■ YOUR OBJECTIVE: In the text on cirrhosis prediction, condense the paragraph beginning "Cirrhosis is a severe liver condition" into a bulleted list that keeps its main facts.

■ TEXT BLOCK:
Addressing Gender Imbalance in Cirrhosis Prediction with CTGAN and Transformer-Based Generative Models
Conference
Saxena, D, Rishe, N. (2025). Addressing Gender Imbalance in Cirrhosis Prediction with CTGAN and Transformer-Based Generative Models
. 10.1109/AIBThings66987.2025.11296145
Saxena, D, Rishe, N. (2025). Addressing Gender Imbalance in Cirrhosis Prediction with CTGAN and Transformer-Based Generative Models
. 10.1109/AIBThings66987.2025.11296145
Cirrhosis is a severe liver condition characterized by irreversible scarring due to chronic liver damage. Early detection is critical for effective treatment and improved patient outcomes. This study investigates the application of various machine learning models for cirrhosis prediction, including Random Forest (RF), Logistic Regression (LR), Convolutional Neural Networks (CNN), Multilayer Perceptron (MLP), and a hybrid CNN-Long Short-Term Memory (CNN-LSTM) model. To address the gender imbalance in the dataset-where male samples outnumber female-synthetic data generation techniques are applied, with a focus on Conditional Generative Adversarial Networks (CTGAN). Two hybrid balancing approaches are also explored: one combining CTGAN with Edited Nearest Neighbors (ENN) and the other with the Synthetic Minority Over-sampling Technique (SMOTE). This paper introduces a novel generative framework, the Transformer-Conditional Generative Adversarial Network (TransCTGAN), which incorporates Transformer-based selfattention layers into both the generator and discriminator of the CTGAN architecture. The effectiveness of synthetic data is assessed through model performance improvements after dataset balancing. Our results demonstrate that CTGAN-based augmentation significantly boosts predictive accuracy, showing the potential of synthetic data in enhancing machine learning models. While not all models show marked improvement, the approach effectively mitigates class imbalance without introducing bias toward the male-dominated class.

■ AVAILABLE DATA:
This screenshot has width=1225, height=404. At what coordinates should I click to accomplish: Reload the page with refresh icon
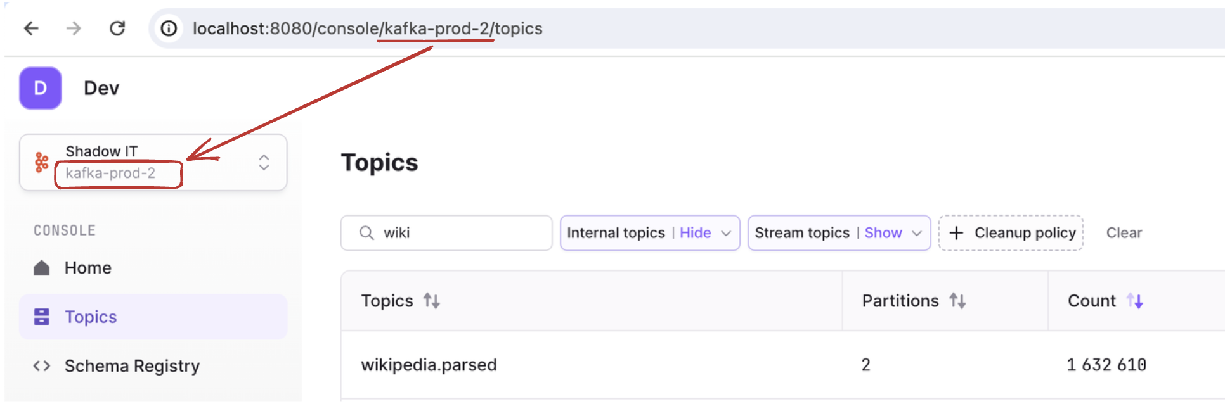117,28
...
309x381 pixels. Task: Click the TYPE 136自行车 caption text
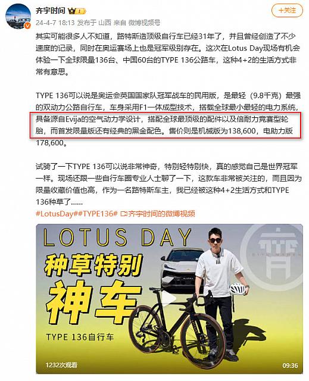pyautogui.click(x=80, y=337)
==
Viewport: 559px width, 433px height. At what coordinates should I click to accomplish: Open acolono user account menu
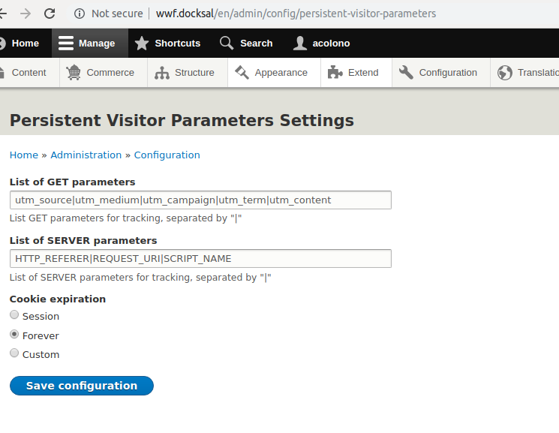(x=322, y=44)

■ WRITTEN RESPONSE:
- Cirrhosis is a severe liver condition involving irreversible scarring from chronic liver damage, and early detection is critical for treatment and outcomes.
- The study applies Random Forest, Logistic Regression, CNN, MLP, and a hybrid CNN-LSTM model to cirrhosis prediction.
- The dataset contains more male than female samples, so synthetic data generation is used to correct the gender imbalance, chiefly with Conditional Generative Adversarial Networks (CTGAN).
- Two hybrid balancing approaches are also tested: CTGAN with Edited Nearest Neighbors (ENN) and CTGAN with SMOTE.
- The paper introduces TransCTGAN, a new framework that adds Transformer-based self-attention layers to both the CTGAN generator and discriminator.
- Synthetic data is judged by how much model performance improves after balancing.
- CTGAN-based augmentation significantly improves predictive accuracy, although not every model improves markedly.
- The approach reduces class imbalance without biasing results toward the male-dominated class.